** 本文抜粋 **
::::::::
酸化物超電導材料(Bi系超電導線)の製造技術


本新技術の背景、内容、効果は次の通りである。

(背景)
液体窒素温度で使用可能な酸化物超電導線の製造法が望まれていた

 転移温度(臨界温度)で電気抵抗がゼロになる超電導材料は、電気抵抗による損失なしに電流を流すことができ、また、強力な磁場の発生が可能なことから、送電線、リニアモーターカー、発電機等へ応用できるものと期待されている。しかし、金属系の超電導材料では臨界温度が−263℃付近であり液体ヘリウム(約−269℃)による冷却を必要とする。液体ヘリウムは高価で、取扱いに専門的な知識を必要とすることから、その応用はMRI(医療用磁気共鳴画像装置)の磁場発生用マグネット等に限られていた。
 昭和61年に酸化物超電導材料が発見され、さらに昭和63年には、科学技術庁が推進する超電導材料研究マルチコアプロジェクトの中で、液体窒素温度(約−196℃)よりも高い臨界温度−183℃〜−163℃をもつビスマス系酸化物超電導材料が発見され、超電導技術の新たな展開の可能性が開かれた。しかし、酸化物超電導材料は、層状の結晶構造に基づく異方性の強いセラミックスであり、結晶粒度、結晶粒界や結晶の配向性及び微細構造等が超電導特性(臨界温度、臨界電流密度、臨界磁場等)と密接な関係をもつことから、精緻なプロセス技術の開発が望まれていた。また、超電導線の実用化のためには、ある程度の長さの線材が必要なため、長尺で臨界電流密度の高い超電導線の製造法の開発が望まれていた。

(内容)
::::::::
** データ **
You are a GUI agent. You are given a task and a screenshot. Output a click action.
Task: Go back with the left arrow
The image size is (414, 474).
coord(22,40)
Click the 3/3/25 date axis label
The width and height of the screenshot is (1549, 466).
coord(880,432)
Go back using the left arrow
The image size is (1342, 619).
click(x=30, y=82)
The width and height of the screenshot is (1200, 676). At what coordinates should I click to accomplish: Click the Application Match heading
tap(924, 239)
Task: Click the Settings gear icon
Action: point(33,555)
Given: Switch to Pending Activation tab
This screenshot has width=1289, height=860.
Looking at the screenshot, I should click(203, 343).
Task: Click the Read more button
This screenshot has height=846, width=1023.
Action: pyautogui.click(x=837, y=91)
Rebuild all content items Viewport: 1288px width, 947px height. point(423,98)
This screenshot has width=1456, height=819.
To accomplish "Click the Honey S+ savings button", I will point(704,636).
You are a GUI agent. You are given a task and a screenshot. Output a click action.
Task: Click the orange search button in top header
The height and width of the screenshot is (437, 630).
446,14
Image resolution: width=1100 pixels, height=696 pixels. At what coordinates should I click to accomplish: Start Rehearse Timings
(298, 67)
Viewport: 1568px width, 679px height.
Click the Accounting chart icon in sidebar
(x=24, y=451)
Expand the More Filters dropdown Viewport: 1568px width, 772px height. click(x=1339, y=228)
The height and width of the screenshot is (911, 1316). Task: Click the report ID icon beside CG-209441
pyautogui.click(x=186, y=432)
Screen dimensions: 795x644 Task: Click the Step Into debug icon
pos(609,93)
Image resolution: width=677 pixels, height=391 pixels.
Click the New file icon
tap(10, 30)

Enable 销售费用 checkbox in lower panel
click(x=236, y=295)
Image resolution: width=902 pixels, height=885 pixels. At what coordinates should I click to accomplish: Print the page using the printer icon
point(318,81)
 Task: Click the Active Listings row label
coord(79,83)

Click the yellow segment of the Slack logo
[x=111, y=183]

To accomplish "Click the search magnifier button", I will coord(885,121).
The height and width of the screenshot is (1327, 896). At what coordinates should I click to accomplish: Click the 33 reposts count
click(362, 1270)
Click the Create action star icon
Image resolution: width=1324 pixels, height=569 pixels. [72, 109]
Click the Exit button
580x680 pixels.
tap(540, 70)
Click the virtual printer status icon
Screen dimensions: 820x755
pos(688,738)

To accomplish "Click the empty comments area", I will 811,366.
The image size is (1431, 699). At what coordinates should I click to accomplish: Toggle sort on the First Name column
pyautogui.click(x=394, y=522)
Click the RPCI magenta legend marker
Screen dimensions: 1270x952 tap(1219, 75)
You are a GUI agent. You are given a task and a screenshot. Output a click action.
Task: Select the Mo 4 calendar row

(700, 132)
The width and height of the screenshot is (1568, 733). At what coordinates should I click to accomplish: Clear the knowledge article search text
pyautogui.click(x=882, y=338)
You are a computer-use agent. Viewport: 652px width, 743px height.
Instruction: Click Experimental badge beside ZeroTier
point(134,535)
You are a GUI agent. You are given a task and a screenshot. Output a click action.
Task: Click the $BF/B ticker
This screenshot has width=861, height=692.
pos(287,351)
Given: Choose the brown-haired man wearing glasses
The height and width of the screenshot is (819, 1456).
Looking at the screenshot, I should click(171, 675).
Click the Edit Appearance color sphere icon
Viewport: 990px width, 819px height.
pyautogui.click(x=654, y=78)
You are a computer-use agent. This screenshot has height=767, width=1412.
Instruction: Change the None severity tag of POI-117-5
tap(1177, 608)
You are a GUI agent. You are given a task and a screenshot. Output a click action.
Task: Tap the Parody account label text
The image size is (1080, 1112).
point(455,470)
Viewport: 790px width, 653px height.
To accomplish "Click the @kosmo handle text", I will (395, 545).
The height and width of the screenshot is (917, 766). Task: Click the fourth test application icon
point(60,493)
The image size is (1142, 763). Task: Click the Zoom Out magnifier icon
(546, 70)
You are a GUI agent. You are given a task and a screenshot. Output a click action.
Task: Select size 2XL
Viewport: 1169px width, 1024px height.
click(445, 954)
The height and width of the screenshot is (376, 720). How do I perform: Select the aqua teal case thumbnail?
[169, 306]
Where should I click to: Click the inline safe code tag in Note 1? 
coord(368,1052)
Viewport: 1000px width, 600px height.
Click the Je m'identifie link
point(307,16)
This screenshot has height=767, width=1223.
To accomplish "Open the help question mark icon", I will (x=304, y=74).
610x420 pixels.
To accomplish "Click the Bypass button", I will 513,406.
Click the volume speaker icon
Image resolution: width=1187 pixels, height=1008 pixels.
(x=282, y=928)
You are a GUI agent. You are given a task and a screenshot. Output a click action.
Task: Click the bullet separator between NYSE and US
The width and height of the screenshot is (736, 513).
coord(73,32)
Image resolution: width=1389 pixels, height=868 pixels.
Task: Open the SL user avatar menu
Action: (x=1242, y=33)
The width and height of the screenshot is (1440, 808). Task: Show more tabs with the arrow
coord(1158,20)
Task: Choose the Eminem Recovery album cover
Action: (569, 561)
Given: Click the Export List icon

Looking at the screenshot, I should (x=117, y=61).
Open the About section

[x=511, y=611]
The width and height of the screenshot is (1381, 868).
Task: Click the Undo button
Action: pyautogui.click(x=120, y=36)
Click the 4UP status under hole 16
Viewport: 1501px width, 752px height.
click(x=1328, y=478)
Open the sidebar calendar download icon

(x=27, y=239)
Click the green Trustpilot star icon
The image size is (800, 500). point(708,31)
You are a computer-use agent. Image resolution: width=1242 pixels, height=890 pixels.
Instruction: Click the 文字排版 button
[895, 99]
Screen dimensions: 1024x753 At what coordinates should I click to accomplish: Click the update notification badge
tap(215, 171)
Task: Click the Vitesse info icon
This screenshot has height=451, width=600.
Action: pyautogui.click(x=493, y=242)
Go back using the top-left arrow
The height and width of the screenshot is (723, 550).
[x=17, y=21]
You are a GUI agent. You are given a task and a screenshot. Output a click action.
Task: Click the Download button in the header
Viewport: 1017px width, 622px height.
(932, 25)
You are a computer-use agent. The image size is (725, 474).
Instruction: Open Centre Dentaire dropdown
::::::::
** 課題一覧 **
a - 超電導線の製造技術についての本文から、「酸化物超電導材料(Bi系超電導線)の製造技術」から「マグネット等に限られていた。」までを、両端も含めて一字も変えずに抜き出すこと。
b - 超電導線の製造技術についての本文を、示されている最後の箇所の後から書き継ぐこと。

** 解答 **
a -
酸化物超電導材料(Bi系超電導線)の製造技術


本新技術の背景、内容、効果は次の通りである。

(背景)
液体窒素温度で使用可能な酸化物超電導線の製造法が望まれていた

 転移温度(臨界温度)で電気抵抗がゼロになる超電導材料は、電気抵抗による損失なしに電流を流すことができ、また、強力な磁場の発生が可能なことから、送電線、リニアモーターカー、発電機等へ応用できるものと期待されている。しかし、金属系の超電導材料では臨界温度が−263℃付近であり液体ヘリウム(約−269℃)による冷却を必要とする。液体ヘリウムは高価で、取扱いに専門的な知識を必要とすることから、その応用はMRI(医療用磁気共鳴画像装置)の磁場発生用マグネット等に限られていた。

b -
ビスマス系複合酸化物粉末を銀パイプに詰め、塑性加工してテープ状線材とし、これを焼結して長尺の超電導線材を得る

 本新技術は、ビスマス系の高温相(臨界温度:Tc 〜-163℃で、原子組成比がおよそビスマス:ストロンチウム:カルシウム:銅=2:2:2:3のもの)を利用して酸化物超電導材料を作製するプロセスにおいて、塑性加工(伸線、圧延等)や焼結の工程を精密に制御することにより、緻密さや結晶配向性を向上させ、超電導線に要求される特性を得るものである。
 本新技術によるビスマス系酸化物超電導線の製造プロセスを以下に示す。

(1) 原材料であるビスマス、銅等の酸化物、ストロンチウム、カルシウムの炭酸塩のそれぞれの粉体を秤量して混合し、仮焼結及び粉砕を繰り返し、複合酸化物粉末を作製する。これを、乾燥雰囲気で銀パイプに充填する。
(2) 銀パイプを伸線加工後複数本に切りわけ、再度銀パイプに嵌合(パイプ嵌合法)し、伸線加工後圧延してテープ状にする。これらの工程で複合酸化物粉末の密度を高める。
(3) テープ線材を800℃以上の温度で焼結(一次焼結)して複合酸化物粉末を高温相の結晶に相変態させる。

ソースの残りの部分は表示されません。